::: TASK INPUTS :::

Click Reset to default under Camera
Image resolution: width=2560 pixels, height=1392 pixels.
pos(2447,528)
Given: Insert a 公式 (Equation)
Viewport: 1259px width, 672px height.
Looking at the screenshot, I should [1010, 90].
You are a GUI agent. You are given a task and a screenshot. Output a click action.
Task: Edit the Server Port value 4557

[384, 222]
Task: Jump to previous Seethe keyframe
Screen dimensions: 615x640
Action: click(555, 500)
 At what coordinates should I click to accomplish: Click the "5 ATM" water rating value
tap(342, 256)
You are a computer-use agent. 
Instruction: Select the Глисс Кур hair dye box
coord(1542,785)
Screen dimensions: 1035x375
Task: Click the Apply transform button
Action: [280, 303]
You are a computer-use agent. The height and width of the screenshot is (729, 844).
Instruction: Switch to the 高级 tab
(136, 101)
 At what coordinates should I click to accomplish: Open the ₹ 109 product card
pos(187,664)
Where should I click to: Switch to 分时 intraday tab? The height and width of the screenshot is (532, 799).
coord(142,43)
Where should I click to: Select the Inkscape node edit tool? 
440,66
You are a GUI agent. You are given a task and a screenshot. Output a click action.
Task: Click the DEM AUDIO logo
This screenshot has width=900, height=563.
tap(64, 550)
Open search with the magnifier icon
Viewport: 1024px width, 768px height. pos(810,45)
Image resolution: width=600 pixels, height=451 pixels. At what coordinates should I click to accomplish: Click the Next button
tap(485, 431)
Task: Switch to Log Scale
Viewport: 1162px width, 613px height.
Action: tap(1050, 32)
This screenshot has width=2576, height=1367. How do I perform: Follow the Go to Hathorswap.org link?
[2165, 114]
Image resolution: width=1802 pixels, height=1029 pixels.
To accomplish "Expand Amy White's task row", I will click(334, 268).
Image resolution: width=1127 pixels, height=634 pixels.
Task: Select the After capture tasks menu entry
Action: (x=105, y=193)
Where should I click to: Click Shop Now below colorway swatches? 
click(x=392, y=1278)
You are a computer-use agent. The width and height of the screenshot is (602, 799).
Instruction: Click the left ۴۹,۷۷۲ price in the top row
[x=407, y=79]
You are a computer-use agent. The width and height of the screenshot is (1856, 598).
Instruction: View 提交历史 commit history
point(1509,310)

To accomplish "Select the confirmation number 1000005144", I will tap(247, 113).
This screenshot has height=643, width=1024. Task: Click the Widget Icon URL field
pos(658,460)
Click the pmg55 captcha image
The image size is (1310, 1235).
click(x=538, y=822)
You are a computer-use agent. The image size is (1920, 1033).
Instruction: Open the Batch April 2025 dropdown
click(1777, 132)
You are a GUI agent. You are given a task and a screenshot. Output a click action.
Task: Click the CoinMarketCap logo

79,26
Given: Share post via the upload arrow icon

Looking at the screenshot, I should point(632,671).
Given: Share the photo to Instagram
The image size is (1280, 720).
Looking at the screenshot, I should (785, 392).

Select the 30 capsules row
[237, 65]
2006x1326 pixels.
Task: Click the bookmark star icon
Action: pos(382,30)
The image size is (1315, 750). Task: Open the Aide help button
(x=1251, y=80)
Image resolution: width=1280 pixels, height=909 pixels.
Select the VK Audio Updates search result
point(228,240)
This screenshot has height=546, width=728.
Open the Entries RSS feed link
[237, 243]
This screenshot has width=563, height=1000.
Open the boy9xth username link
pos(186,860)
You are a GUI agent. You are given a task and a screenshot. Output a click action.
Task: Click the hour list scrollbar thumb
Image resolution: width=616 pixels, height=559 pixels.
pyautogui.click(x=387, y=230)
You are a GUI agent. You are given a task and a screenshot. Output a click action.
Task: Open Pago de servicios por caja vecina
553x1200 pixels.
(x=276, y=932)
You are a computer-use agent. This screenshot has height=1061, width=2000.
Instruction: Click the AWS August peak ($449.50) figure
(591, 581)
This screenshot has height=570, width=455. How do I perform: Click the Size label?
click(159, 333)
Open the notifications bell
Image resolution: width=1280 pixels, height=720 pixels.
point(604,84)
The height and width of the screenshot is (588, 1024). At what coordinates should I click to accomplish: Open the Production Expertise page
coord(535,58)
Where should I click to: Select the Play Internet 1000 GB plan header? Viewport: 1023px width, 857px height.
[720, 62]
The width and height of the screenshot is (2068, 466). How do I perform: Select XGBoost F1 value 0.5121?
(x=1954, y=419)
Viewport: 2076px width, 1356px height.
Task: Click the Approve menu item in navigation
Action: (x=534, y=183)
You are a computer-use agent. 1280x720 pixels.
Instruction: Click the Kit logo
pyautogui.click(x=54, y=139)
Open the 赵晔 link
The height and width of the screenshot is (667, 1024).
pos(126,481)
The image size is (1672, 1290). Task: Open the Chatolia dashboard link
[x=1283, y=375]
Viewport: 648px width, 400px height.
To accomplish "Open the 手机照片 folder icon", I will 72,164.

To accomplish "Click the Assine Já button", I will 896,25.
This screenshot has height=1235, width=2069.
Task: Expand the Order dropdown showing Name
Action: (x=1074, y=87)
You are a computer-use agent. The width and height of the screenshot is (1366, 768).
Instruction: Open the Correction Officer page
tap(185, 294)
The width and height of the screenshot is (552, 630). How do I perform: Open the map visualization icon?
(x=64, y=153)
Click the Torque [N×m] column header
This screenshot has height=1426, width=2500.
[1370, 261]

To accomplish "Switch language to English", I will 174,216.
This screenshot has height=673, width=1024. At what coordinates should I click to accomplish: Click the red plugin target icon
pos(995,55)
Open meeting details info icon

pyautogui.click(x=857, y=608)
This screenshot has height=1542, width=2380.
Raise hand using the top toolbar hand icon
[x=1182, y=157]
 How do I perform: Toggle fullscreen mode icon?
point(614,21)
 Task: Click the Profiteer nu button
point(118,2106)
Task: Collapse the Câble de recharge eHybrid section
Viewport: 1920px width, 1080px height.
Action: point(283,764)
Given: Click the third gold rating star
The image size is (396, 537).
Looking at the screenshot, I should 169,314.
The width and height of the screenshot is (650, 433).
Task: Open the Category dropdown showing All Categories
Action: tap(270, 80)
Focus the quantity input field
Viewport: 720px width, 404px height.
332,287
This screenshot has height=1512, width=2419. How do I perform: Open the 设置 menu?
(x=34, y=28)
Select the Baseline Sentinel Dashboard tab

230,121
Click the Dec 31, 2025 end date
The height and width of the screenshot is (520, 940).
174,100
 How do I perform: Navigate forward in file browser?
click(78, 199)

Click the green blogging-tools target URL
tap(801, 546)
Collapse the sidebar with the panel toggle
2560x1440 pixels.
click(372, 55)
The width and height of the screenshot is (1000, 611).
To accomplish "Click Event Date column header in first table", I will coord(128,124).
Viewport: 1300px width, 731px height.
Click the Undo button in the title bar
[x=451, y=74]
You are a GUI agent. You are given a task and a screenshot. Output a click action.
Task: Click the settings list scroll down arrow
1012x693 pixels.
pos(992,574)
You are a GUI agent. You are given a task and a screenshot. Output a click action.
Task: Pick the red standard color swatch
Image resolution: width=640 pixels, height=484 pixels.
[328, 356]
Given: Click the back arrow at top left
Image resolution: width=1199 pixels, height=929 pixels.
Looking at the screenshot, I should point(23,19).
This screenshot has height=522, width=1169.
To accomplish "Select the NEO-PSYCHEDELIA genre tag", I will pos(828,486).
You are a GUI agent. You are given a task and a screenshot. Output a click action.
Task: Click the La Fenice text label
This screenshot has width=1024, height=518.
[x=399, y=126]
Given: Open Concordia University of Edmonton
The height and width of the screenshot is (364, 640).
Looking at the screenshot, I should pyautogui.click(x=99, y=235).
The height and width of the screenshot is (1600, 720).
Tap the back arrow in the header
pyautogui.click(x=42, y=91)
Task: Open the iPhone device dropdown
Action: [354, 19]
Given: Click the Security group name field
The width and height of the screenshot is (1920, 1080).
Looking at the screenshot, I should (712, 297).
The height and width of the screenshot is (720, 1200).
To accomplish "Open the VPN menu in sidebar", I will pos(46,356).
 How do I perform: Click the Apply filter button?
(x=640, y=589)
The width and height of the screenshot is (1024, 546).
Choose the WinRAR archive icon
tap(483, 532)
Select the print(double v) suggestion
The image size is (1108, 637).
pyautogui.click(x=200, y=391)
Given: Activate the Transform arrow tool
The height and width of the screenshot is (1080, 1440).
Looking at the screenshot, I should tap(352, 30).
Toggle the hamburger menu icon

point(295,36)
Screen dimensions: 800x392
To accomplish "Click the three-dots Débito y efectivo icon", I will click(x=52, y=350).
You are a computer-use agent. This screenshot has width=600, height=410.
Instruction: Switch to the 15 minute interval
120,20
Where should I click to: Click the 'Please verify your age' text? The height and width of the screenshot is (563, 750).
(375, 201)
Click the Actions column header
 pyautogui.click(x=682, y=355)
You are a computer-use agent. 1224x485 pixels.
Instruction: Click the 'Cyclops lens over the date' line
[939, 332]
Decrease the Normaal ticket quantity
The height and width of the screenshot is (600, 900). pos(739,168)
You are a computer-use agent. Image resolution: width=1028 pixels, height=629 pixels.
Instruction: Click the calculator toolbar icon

:::

**DESCRIPTION OF THE TASK:** Output the lines of the records exactly as they appear, beginning with the line that contains "Click the Actions column header" and continuing through the end of the records.

**TASK RESPONSE:**
Click the Actions column header
 pyautogui.click(x=682, y=355)
You are a computer-use agent. 1224x485 pixels.
Instruction: Click the 'Cyclops lens over the date' line
[939, 332]
Decrease the Normaal ticket quantity
The height and width of the screenshot is (600, 900). pos(739,168)
You are a computer-use agent. Image resolution: width=1028 pixels, height=629 pixels.
Instruction: Click the calculator toolbar icon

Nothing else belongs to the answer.